Dataset entries:
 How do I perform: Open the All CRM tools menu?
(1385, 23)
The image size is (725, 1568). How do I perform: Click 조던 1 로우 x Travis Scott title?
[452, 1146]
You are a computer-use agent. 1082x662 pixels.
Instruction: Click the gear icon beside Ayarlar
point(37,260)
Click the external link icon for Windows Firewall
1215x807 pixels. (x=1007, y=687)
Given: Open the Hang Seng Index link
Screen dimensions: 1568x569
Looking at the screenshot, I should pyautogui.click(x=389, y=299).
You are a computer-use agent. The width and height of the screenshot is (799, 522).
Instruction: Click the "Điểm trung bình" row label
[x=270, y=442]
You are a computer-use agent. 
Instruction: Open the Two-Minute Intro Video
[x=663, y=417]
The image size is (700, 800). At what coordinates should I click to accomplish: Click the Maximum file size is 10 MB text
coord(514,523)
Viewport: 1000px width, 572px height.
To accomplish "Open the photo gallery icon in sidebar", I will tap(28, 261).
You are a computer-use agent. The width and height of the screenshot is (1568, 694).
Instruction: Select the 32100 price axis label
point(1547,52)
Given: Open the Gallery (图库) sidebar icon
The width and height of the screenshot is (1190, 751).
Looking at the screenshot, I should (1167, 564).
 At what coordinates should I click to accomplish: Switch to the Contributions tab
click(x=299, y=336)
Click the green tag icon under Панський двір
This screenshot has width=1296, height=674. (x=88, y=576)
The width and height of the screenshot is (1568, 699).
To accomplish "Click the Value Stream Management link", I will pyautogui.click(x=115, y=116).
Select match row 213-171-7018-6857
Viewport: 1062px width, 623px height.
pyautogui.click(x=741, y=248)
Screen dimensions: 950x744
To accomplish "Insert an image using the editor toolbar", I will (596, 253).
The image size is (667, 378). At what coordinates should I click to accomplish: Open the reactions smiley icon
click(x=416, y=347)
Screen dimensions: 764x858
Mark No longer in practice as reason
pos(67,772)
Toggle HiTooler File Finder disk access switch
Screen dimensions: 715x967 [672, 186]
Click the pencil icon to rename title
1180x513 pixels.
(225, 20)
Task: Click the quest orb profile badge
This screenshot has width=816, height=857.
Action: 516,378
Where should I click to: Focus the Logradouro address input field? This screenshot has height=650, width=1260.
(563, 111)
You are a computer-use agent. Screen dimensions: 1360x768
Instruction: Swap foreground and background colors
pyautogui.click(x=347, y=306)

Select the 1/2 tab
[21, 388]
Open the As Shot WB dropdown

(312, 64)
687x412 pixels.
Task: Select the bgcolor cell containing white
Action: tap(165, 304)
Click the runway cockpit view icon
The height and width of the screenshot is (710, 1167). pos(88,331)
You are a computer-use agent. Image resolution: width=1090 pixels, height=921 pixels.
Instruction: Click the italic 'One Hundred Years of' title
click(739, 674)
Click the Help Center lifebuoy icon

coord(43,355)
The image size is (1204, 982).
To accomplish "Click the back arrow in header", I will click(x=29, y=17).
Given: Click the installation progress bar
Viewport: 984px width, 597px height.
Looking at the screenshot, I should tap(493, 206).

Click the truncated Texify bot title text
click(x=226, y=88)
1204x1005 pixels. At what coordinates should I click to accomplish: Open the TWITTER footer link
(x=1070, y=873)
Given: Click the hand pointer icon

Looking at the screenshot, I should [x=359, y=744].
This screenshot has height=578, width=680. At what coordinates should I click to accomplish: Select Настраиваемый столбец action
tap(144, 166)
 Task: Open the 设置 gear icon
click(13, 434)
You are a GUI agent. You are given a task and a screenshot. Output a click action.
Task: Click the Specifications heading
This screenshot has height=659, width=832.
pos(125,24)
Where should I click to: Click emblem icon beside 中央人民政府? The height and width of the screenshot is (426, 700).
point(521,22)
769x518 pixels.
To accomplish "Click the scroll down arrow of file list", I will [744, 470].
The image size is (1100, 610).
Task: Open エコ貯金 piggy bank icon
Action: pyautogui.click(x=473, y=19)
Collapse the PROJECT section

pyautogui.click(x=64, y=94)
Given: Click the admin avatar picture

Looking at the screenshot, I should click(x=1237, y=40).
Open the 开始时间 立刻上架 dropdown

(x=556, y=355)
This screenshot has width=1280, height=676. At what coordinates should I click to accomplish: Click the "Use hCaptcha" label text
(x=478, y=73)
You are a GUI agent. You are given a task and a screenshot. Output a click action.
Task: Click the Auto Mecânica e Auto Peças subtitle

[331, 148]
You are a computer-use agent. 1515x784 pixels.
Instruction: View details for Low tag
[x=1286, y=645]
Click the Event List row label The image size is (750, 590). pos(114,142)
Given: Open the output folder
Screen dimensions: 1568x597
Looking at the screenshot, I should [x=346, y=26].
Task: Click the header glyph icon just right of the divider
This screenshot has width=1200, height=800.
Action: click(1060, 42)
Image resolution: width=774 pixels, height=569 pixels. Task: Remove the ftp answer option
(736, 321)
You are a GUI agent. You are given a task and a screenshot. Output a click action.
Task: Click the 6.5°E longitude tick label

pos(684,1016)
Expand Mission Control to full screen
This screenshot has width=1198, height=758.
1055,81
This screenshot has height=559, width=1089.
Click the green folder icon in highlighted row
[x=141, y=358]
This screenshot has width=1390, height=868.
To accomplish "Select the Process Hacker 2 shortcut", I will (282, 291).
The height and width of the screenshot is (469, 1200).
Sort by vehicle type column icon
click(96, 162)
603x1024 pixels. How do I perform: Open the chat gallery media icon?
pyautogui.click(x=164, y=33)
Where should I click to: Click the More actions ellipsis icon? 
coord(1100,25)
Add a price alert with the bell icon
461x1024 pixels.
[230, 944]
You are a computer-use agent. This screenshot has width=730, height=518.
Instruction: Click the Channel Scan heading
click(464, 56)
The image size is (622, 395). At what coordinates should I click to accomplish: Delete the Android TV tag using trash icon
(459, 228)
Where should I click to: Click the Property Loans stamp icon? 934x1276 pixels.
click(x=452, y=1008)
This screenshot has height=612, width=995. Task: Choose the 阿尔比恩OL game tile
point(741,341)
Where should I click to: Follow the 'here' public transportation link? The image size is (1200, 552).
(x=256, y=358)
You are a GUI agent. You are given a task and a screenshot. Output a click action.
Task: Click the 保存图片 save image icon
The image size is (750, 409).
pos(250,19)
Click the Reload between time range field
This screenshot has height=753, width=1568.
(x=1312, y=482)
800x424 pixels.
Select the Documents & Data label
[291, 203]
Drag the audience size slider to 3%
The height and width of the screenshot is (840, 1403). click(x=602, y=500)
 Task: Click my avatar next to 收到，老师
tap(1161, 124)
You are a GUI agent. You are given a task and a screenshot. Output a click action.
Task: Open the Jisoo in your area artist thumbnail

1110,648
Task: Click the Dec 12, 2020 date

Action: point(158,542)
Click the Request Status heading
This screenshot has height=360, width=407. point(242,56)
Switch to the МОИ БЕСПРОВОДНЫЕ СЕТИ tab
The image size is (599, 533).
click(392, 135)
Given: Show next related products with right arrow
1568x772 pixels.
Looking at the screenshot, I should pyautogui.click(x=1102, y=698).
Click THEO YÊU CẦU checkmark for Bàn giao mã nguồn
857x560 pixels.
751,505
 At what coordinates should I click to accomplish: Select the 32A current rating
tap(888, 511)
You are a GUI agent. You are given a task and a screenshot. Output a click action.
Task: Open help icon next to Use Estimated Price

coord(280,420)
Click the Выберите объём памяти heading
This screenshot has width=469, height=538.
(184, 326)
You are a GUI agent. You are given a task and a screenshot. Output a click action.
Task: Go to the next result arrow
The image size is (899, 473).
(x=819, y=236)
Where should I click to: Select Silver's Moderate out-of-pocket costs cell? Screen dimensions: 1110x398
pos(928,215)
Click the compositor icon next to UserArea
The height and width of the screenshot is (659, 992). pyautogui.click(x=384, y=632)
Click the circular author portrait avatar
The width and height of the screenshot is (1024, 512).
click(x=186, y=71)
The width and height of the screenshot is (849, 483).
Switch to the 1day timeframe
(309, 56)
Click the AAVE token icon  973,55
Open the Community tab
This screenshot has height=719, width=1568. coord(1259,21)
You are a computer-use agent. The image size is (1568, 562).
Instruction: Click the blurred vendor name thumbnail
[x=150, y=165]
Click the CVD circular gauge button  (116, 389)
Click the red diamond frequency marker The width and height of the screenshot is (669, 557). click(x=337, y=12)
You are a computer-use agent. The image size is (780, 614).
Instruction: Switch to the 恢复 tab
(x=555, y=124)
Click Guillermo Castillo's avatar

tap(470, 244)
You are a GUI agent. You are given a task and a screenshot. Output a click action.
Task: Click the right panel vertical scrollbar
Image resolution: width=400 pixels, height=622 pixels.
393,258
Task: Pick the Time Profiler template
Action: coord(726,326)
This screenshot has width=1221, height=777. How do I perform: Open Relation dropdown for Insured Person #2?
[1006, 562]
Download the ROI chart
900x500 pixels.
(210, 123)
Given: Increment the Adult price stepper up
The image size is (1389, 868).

*Your goal*: All lines from the one containing "Task: Go to the next result arrow" through the end of the data, and no others, are to be given again word for word.

*Task response*:
Task: Go to the next result arrow
The image size is (899, 473).
(x=819, y=236)
Where should I click to: Select Silver's Moderate out-of-pocket costs cell? Screen dimensions: 1110x398
pos(928,215)
Click the compositor icon next to UserArea
The height and width of the screenshot is (659, 992). pyautogui.click(x=384, y=632)
Click the circular author portrait avatar
The width and height of the screenshot is (1024, 512).
click(x=186, y=71)
The width and height of the screenshot is (849, 483).
Switch to the 1day timeframe
(309, 56)
Click the AAVE token icon  973,55
Open the Community tab
This screenshot has height=719, width=1568. coord(1259,21)
You are a computer-use agent. The image size is (1568, 562).
Instruction: Click the blurred vendor name thumbnail
[x=150, y=165]
Click the CVD circular gauge button  (116, 389)
Click the red diamond frequency marker The width and height of the screenshot is (669, 557). click(x=337, y=12)
You are a computer-use agent. The image size is (780, 614).
Instruction: Switch to the 恢复 tab
(x=555, y=124)
Click Guillermo Castillo's avatar

tap(470, 244)
You are a GUI agent. You are given a task and a screenshot. Output a click action.
Task: Click the right panel vertical scrollbar
Image resolution: width=400 pixels, height=622 pixels.
393,258
Task: Pick the Time Profiler template
Action: coord(726,326)
This screenshot has width=1221, height=777. How do I perform: Open Relation dropdown for Insured Person #2?
[1006, 562]
Download the ROI chart
900x500 pixels.
(210, 123)
Given: Increment the Adult price stepper up
The image size is (1389, 868).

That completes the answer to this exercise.